On Sunday, I ran my first marathon, and it was awful. It was awful and amazing, frustrating and exhilarating. It was one thousand times worse than all of my training runs, even the 18 and 20 mile ones.re
I puked twice before reaching mile 10. Around mile 14, I was convinced I was indeed going to be yet another marathon runner who shits her pants. I seriously, honestly thought I was going to shit myself. I owe you one, Mr. Inventor of the Port-a-potty! Your stinky box of foul human waste saved me from a lifetime of embarrassment.
It seemed as if the entire race route conspired with my traitorous body to take me down and ensure I couldn’t complete it.
I didn’t train on gravel trails – I swear half of the race was on gravel trails.
I didn’t train for hills – I swear the entire marathon was uphill.
I certainly didn’t train to run so painstakingly slow – I blame those damn hills for this one, too.
Yet, I finished.
I crossed that finish line at 5 hours and 37 minutes and 46 seconds, which was 1 hour and 7 minutes and 46 seconds later than I had wanted, than I had planned for.
I’ve been told time doesn’t matter and the only thing that matters is crossing the finish line. I truly convinced myself that I would feel that way when I crossed the finish line.
That’s bullshit. That’s what you tell someone as you dismissively pat their head and send them to bed.
I crossed the finish in in excruciating pain which radiated from the tips of my toes to the end of each follicle of hair. I was exhausted. I was nauseous. I was hungry, but my nausea made me gag at the mere thought of food. Disappointment gnawed at me.
How would I ever tell my friends and family that I barely crossed the finish line, only slightly ahead of the six hour sweeper? I literally almost got swept out of the race.
I put on a brave face to my lovely friends and family who supported me when all I wanted to do was cry.
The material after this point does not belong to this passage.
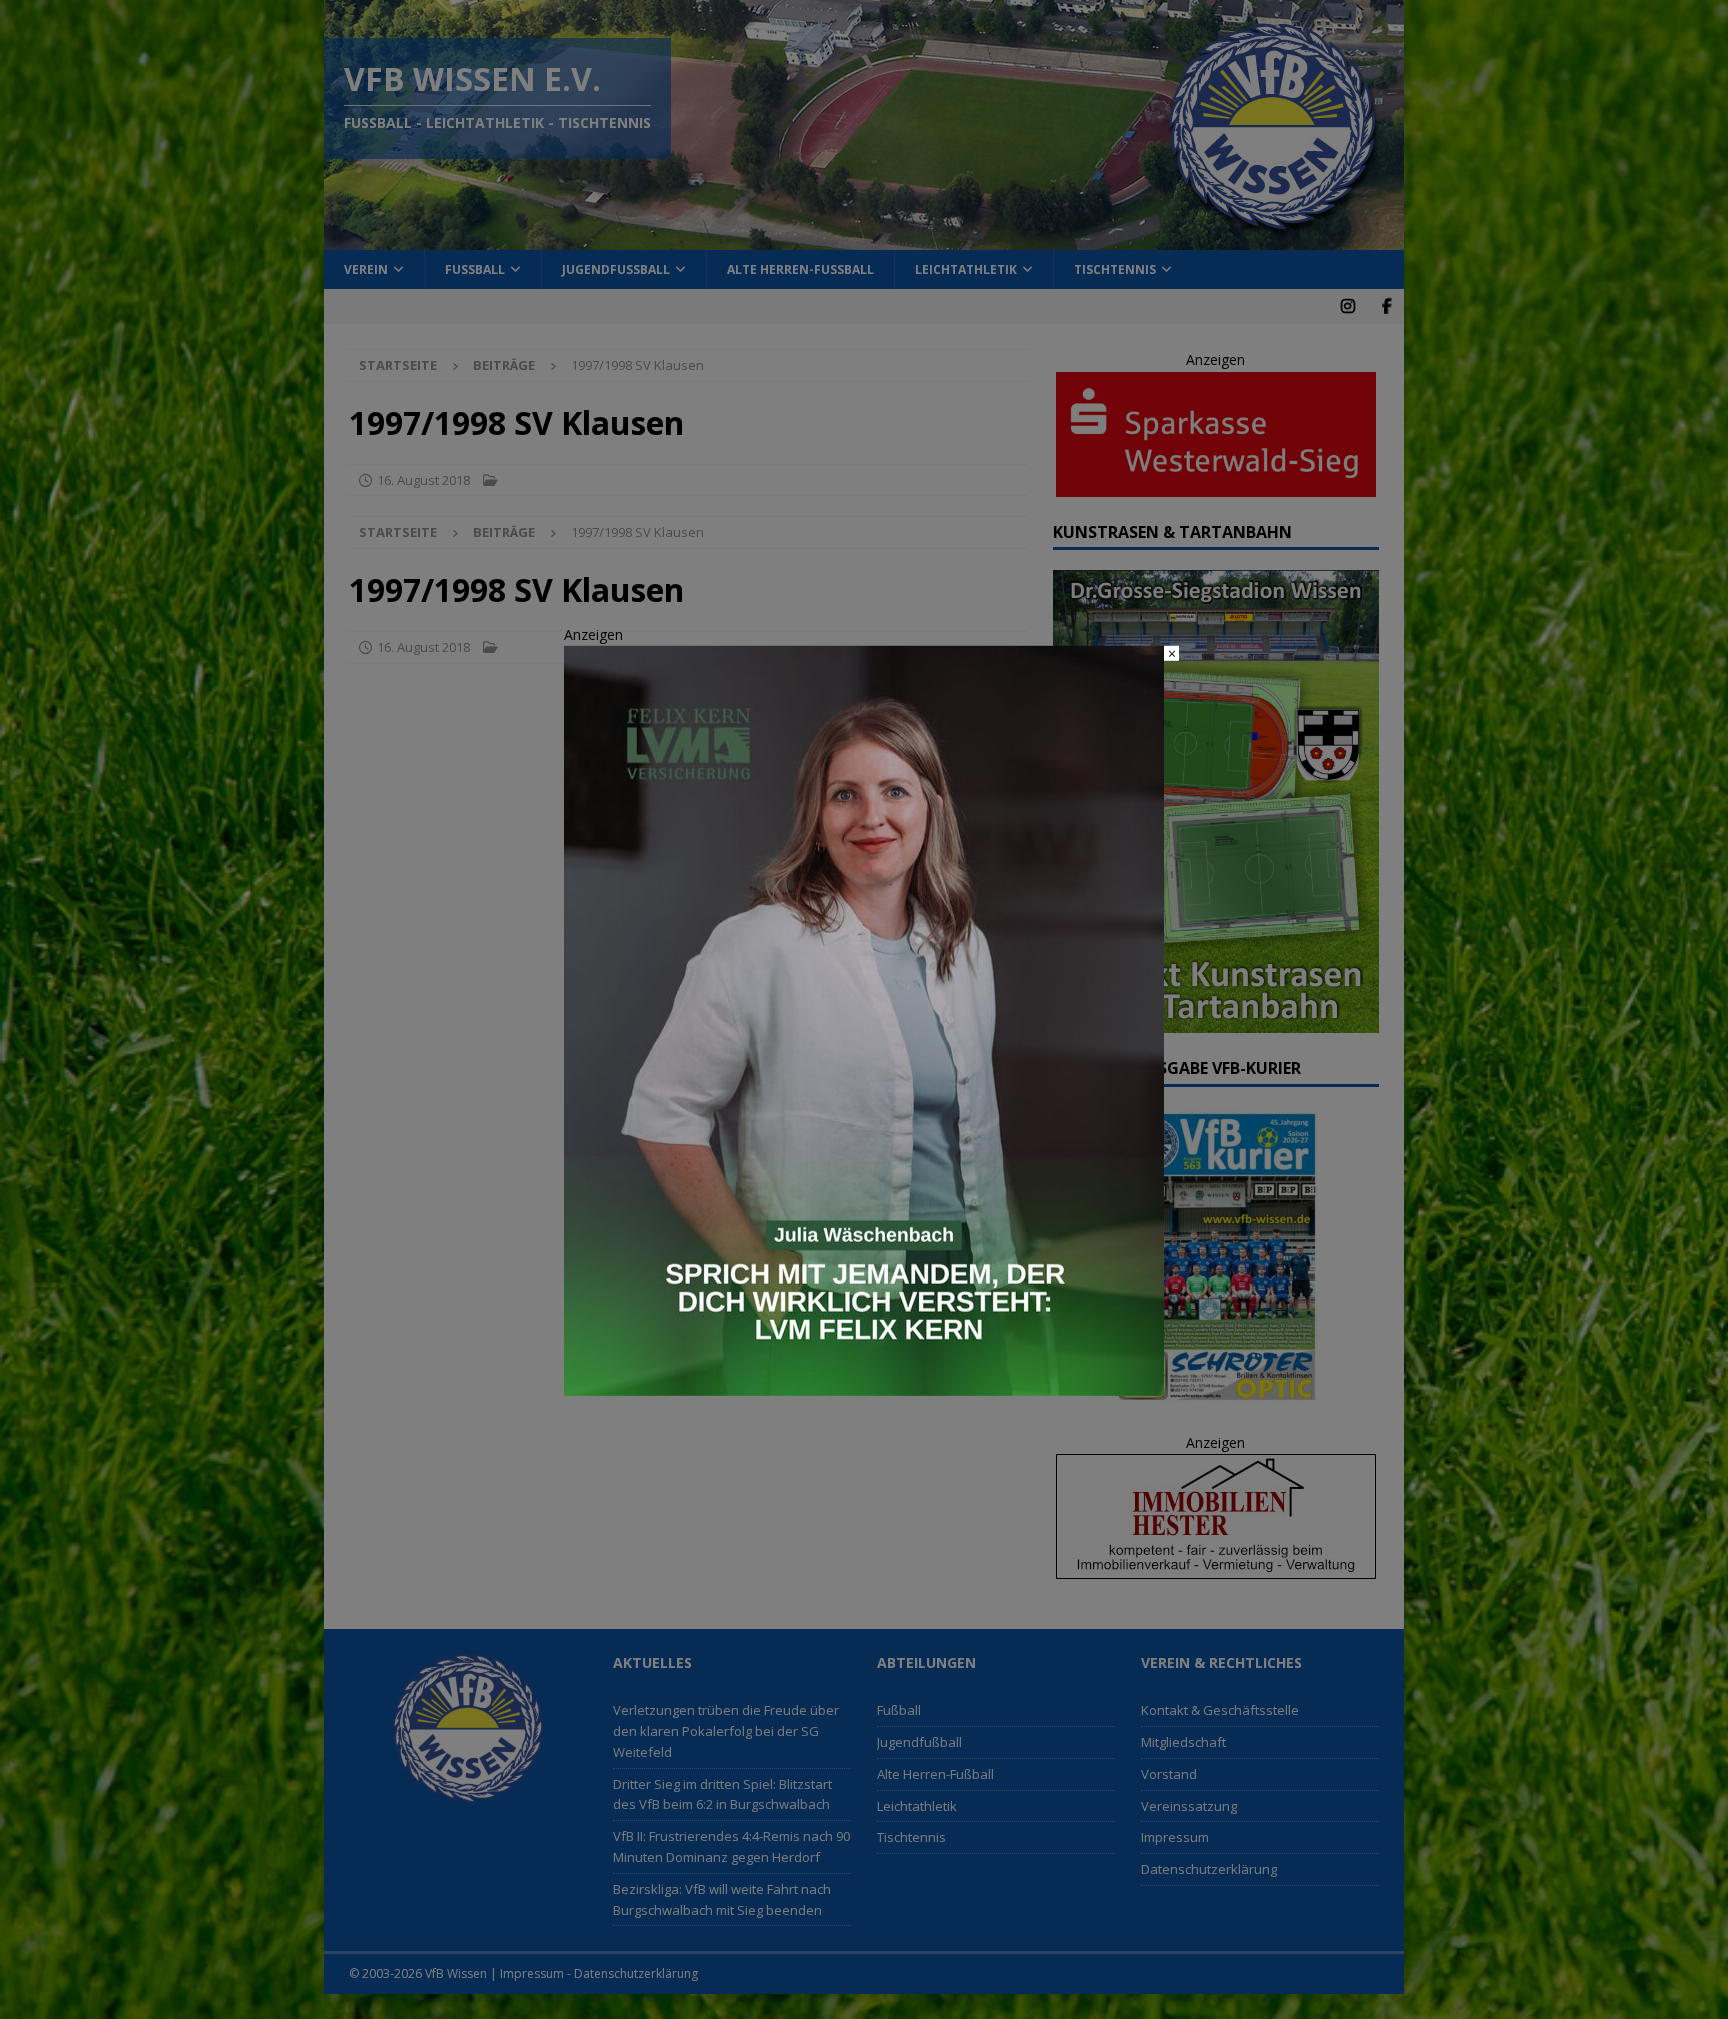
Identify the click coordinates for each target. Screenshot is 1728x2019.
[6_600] (864, 1383)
That night, I swore I was never going to do another. I vowed that my marathon experience was forever over. I slept.
Through the night filled with pain, I analyzed my run and what had gone wrong. Why did I walk so much on race day when I only briefly walked during my 20 mile training run?
I came up with nothing. Nothing. It just happened.
Sometimes we train for things, and it simply doesn’t work out.
Sometimes we plan for things, and our plans go awry.
Sometimes we need to hurt, stumble and limp to a Port-a-potty in defeat.
After I realized this, after I cried in frustration, pain and anger, I was finally able to celebrate my victory and to recognize it for what it was: I ran a fucking marathon!
At 36.75 years old, I ran a marathon carrying 2013’s extra 20 pounds of stress weight and an inhaler, and I finished!
Not only did I finish the Naperville Marathon, but I won!
Sure, the actual Naperville Marathon race results will tell you that technically I finished 1008th out of 1079 marathon runners and 79th place out of 83 runners in my division. Blah, blah, blah.
Here’s what matters: I trained for months. I trained in the heat and the cold. I trained through my anxiety, weight gain, insomnia, self-doubt and fear. There were days when I was so discouraged that I decided to stop training and give up. Four days before the race, I seriously considered not running it. However Sunday morning, I showed up at the starting line. I finished. I won.
If I can do it, so can you! Whether it be a running a marathon, finishing a college degree or losing weight, show up at the starting line and don’t give up until you cross that finish line!
If you liked this, you may also like to read 26.2 Reasons why I’m running 26.2 miles, Coping with a child’s chronic illness: How running heals me, Sometimes positive thinking isn’t enough to cross the finish line and How a tired, frazzled, mother of 3 finally got her groove back.
What’s next for me? Well, I’ve got another marathon to run next year. I’m not about to quit until I finish it my way.
I’ve also got a college degree to complete and 20 pounds to lose. Let’s do it together!